I check varName and it has the good value.

Thanx in advance for help.
Last edited by desb01 on Mon Jun 04, 2007 9:15 pm, edited 1 time in total.
User avatar
AKA Panama Jack
Forum Regular
Posts: 878
Joined: Mon Nov 14, 2005 4:21 pm

Re: $_GET syntax use

Post by AKA Panama Jack »

desb01 wrote:Why is this not working ???

$query_test = 'SELECT * FROM table WHERE var LIKE $_GET['varName']';

I check varName and it has the good value.
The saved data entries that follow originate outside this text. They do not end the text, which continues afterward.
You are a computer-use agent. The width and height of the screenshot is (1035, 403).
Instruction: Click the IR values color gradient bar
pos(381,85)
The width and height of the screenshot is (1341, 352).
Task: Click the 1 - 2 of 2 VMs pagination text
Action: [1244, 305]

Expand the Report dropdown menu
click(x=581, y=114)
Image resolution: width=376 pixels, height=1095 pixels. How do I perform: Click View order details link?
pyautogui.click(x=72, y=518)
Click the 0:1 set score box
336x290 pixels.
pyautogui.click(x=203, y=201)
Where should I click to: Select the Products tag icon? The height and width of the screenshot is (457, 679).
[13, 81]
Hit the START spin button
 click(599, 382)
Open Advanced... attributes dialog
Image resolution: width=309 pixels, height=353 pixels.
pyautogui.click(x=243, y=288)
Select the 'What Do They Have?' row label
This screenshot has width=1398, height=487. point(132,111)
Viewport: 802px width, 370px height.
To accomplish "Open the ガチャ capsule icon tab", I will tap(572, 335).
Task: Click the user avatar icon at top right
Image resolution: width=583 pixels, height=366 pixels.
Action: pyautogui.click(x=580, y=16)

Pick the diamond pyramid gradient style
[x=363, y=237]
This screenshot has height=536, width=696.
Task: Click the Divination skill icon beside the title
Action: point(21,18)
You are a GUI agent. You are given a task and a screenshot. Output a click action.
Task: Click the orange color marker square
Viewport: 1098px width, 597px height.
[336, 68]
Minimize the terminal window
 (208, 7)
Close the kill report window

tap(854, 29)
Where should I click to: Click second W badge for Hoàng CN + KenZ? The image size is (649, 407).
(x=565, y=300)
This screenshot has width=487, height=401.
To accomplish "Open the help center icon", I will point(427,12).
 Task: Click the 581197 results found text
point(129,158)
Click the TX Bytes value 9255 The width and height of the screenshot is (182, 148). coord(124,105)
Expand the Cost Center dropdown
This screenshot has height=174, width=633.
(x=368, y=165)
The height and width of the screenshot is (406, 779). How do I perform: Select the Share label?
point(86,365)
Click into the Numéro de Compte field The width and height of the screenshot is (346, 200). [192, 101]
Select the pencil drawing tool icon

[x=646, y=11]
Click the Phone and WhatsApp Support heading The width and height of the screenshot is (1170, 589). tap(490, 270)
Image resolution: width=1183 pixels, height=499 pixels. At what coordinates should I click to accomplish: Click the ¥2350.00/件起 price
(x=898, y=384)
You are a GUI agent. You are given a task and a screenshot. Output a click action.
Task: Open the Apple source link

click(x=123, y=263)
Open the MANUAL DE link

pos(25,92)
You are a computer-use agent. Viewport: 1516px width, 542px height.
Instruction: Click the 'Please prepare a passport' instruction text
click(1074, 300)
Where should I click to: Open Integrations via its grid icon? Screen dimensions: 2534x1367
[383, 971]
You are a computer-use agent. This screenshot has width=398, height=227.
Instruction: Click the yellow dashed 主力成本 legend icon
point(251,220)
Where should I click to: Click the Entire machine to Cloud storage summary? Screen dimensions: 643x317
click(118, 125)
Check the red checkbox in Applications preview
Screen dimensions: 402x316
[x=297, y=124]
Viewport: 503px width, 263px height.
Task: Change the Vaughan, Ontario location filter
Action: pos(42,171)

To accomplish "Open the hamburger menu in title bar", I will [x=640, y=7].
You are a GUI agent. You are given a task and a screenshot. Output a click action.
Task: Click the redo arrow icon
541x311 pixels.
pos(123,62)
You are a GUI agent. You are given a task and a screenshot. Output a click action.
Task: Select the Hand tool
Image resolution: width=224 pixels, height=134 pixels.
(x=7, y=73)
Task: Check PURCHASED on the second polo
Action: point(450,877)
Thanx in advance for help.

Code: Select all

$query_test = "SELECT * FROM table WHERE var LIKE $_GET[varName]";
Use double quotes around the query and remove the single quotes around the element name in the $_GET variable.
User avatar
vigge89
Forum Regular
Posts: 875
Joined: Wed Jul 30, 2003 3:29 am
Location: Sweden

Post by vigge89 »

Also, use brackets when working with arrays when inside doublequotes, or do it outside of the doublequotes;

Code: Select all

$query_test = "SELECT * FROM table WHERE var LIKE {$_GET['varName']}";

Code: Select all

$query_test = "SELECT * FROM table WHERE var LIKE ".$_GET['varName'];
User avatar
volka
DevNet Evangelist
Posts: 8391
Joined: Tue May 07, 2002 9:48 am
Location: Berlin, ger

Post by volka »

You also need to take care of sql injections, see http://de2.php.net/security.database.sql-injection
User avatar
RobertGonzalez
Site Administrator
Posts: 14293
Joined: Tue Sep 09, 2003 6:04 pm
Location: Fremont, CA, USA

Post by RobertGonzalez »

Always quote your array indeces...

Array do's and don'ts from the manual
desb01
Forum Newbie
Posts: 5
Joined: Tue May 01, 2007 9:39 pm

:(

Post by desb01 »

feyd | Please use

Code: Select all

,

Code: Select all

and [syntax="..."] tags where appropriate when posting code. Your post has been edited to reflect how we'd like it posted. Please read:  [url=http://forums.devnetwork.net/viewtopic.php?t=21171]Posting Code in the Forums[/url] to learn how to do it too.[/color]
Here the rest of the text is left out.